Two are better than one, because they have a good return for their work; If one falls down, his friend can help him up. But pity the man who falls and has no one to help him up! Ecclesiastes 4:9-10 NIV

Friday, February 4, 2011

Welcome To My Crazy


I am SO excited for this journey called life. I think God has some GREAT things in store for our family! I can. not. wait. to see what He has planned. I pray we will be in the center of His will so we will not miss out on any of it! After some great conversations with my man I have been so encouraged that we are on the same page about a few things that have been on my heart lately!

One of the things God has been teaching me is how to love others. Wholeheartedly. No strings attached. No expectations. After all, it is what we are called to do. To love God and love others. But what does loving others look like?

If you've gotten anything at all out of following Christ, if his love has made any difference in your life, if being in a community of the Spirit means anything to you, if you have a heart, if you care— then do me a favor: Agree with each other, love each other, be deep-spirited friends. Don't push your way to the front; don't sweet-talk your way to the top. Put yourself aside, and help others get ahead. Don't be obsessed with getting your own advantage. Forget yourselves long enough to lend a helping hand.
Philippians 2:1-4 The Message

I think it means living a life of service. And not just the good stuff like getting to stay home and serve my family. Which, I have to admit, gets hard sometimes. Serving the same people in the same way every. single. day. Everything I do, all day long, has to be done again and again and again. While I LOVE getting to be a mama all day and do not want to give that up, I want more. I need to do a little something outside the four walls that make my home. Outside this country would be fabulous but I will be happy just serving the good 'ol folks of Lees Summit. For now. Today my man and I went to shovel my mom's driveway. Now, I don't know for sure if it was the actual act of serving or that this was my first day out of the house in 4 days but I wanted to do more. So, off we drove to the next family members house. Then on the way to drop off a bag of clothes to a friend we saw a sweet OLD lady TRYING to shovel her car out of a snow mound. We quickly turned the truck around, jumped out, grabbed the shovels out of the back and started heaping snow. She just stood there...amazed that we WOULD NOT accept any money from her sweet heart. We told her we wanted to do it because Jesus loves her. She was so thankful because she was needing to get out and get her prescriptions. Oh hurt me cute! After we were finished my heart was SO happy. And so was my man's. Now a little closer to my friends house we saw a van stuck on the side of the road in the snow. We parked right in the middle of the street, hopped out, pushed his van out, jumped back in the truck and continued on our way. I was giggling at this point! Of course my friends driveway was a mess so we shoveled her driveway then set the bag of clothes on her doorstep. On the way home we talked about how much fun it was to get to serve others and get nothing in return! Well, nothing but a full heart.

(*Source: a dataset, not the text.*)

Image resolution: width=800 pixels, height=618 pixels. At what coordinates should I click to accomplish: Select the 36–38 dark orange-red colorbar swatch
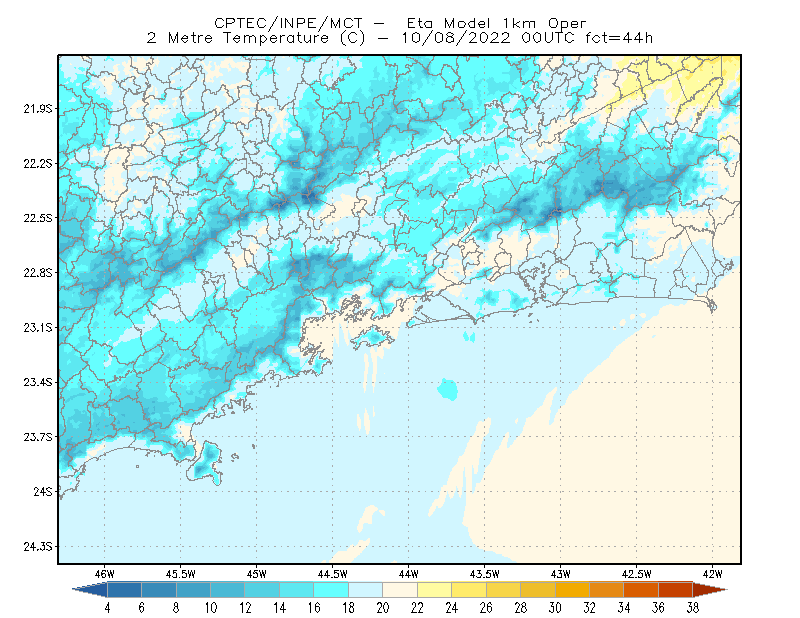(676, 590)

We have the honor of serving in my firstborn's Sunday School class. Love those kids! One Sunday we talked about worship and all the ways we can worship God. Serving is one of them! I just long to be close to Him. To please Him. To be ALL He created me to be. I do not want to miss out on anything. Here I am Lord. I give everything to you. My life, my home, my security (gulp), my family (double gulp). Help me to love you more. With a crazy kinda love. After all, your love for me is ridiculously crazy. You sent YOUR SON to DIE FOR ME. Messed up little me. So you could have a relationship with me! You love me that much! Now THAT is CRAZY! But I thank you for it. And in return, I want to show you the same crazy kind of love!